> [SUPPLIED MATERIAL]
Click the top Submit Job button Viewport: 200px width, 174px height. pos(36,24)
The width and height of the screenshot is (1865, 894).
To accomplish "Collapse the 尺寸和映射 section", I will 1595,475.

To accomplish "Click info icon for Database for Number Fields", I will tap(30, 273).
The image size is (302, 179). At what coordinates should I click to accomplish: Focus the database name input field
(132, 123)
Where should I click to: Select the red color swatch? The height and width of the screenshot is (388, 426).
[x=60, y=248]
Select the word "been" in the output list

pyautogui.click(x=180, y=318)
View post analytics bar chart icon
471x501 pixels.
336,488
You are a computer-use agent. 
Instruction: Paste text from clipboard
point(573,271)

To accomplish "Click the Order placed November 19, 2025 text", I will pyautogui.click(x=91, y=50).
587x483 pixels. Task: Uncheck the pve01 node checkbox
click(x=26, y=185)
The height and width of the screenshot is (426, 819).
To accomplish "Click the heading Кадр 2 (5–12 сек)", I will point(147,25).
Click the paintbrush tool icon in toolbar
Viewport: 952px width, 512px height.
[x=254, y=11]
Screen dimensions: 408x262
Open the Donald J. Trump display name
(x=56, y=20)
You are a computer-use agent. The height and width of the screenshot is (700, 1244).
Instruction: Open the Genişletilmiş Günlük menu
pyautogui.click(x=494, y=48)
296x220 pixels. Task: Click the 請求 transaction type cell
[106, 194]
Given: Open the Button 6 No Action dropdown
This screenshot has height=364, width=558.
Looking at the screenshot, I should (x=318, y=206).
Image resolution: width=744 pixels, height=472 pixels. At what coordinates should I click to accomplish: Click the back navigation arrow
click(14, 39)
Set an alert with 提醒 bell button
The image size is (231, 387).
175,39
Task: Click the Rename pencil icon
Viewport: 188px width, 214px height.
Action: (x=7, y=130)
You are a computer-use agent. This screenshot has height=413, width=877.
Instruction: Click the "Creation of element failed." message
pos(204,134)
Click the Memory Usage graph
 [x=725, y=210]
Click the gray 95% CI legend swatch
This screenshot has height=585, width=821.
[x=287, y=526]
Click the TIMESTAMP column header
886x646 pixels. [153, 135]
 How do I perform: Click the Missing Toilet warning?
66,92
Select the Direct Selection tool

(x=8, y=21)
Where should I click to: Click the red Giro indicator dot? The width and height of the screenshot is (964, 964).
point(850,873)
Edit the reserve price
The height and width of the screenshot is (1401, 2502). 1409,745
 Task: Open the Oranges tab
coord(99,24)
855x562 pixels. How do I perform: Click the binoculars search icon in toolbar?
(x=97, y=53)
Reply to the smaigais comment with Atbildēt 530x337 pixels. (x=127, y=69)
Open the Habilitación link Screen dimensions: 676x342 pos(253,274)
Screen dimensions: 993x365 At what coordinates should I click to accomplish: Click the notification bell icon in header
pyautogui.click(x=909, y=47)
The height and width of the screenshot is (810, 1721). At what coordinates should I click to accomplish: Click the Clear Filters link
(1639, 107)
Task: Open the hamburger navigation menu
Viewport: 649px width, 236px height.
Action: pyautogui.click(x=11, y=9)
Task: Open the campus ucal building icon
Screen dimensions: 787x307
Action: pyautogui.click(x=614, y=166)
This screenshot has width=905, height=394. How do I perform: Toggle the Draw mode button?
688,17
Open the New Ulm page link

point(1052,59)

> [WHAT YOU NEED TO DO] Reproduce each entry exactly, leaving out nothing.

> [RESPONSE TO THIS EXERCISE]
Click the top Submit Job button Viewport: 200px width, 174px height. pos(36,24)
The width and height of the screenshot is (1865, 894).
To accomplish "Collapse the 尺寸和映射 section", I will 1595,475.

To accomplish "Click info icon for Database for Number Fields", I will tap(30, 273).
The image size is (302, 179). At what coordinates should I click to accomplish: Focus the database name input field
(132, 123)
Where should I click to: Select the red color swatch? The height and width of the screenshot is (388, 426).
[x=60, y=248]
Select the word "been" in the output list

pyautogui.click(x=180, y=318)
View post analytics bar chart icon
471x501 pixels.
336,488
You are a computer-use agent. 
Instruction: Paste text from clipboard
point(573,271)

To accomplish "Click the Order placed November 19, 2025 text", I will pyautogui.click(x=91, y=50).
587x483 pixels. Task: Uncheck the pve01 node checkbox
click(x=26, y=185)
The height and width of the screenshot is (426, 819).
To accomplish "Click the heading Кадр 2 (5–12 сек)", I will point(147,25).
Click the paintbrush tool icon in toolbar
Viewport: 952px width, 512px height.
[x=254, y=11]
Screen dimensions: 408x262
Open the Donald J. Trump display name
(x=56, y=20)
You are a computer-use agent. The height and width of the screenshot is (700, 1244).
Instruction: Open the Genişletilmiş Günlük menu
pyautogui.click(x=494, y=48)
296x220 pixels. Task: Click the 請求 transaction type cell
[106, 194]
Given: Open the Button 6 No Action dropdown
This screenshot has height=364, width=558.
Looking at the screenshot, I should (x=318, y=206).
Image resolution: width=744 pixels, height=472 pixels. At what coordinates should I click to accomplish: Click the back navigation arrow
click(14, 39)
Set an alert with 提醒 bell button
The image size is (231, 387).
175,39
Task: Click the Rename pencil icon
Viewport: 188px width, 214px height.
Action: (x=7, y=130)
You are a computer-use agent. This screenshot has height=413, width=877.
Instruction: Click the "Creation of element failed." message
pos(204,134)
Click the Memory Usage graph
 [x=725, y=210]
Click the gray 95% CI legend swatch
This screenshot has height=585, width=821.
[x=287, y=526]
Click the TIMESTAMP column header
886x646 pixels. [153, 135]
 How do I perform: Click the Missing Toilet warning?
66,92
Select the Direct Selection tool

(x=8, y=21)
Where should I click to: Click the red Giro indicator dot? The width and height of the screenshot is (964, 964).
point(850,873)
Edit the reserve price
The height and width of the screenshot is (1401, 2502). 1409,745
 Task: Open the Oranges tab
coord(99,24)
855x562 pixels. How do I perform: Click the binoculars search icon in toolbar?
(x=97, y=53)
Reply to the smaigais comment with Atbildēt 530x337 pixels. (x=127, y=69)
Open the Habilitación link Screen dimensions: 676x342 pos(253,274)
Screen dimensions: 993x365 At what coordinates should I click to accomplish: Click the notification bell icon in header
pyautogui.click(x=909, y=47)
The height and width of the screenshot is (810, 1721). At what coordinates should I click to accomplish: Click the Clear Filters link
(1639, 107)
Task: Open the hamburger navigation menu
Viewport: 649px width, 236px height.
Action: pyautogui.click(x=11, y=9)
Task: Open the campus ucal building icon
Screen dimensions: 787x307
Action: pyautogui.click(x=614, y=166)
This screenshot has width=905, height=394. How do I perform: Toggle the Draw mode button?
688,17
Open the New Ulm page link

point(1052,59)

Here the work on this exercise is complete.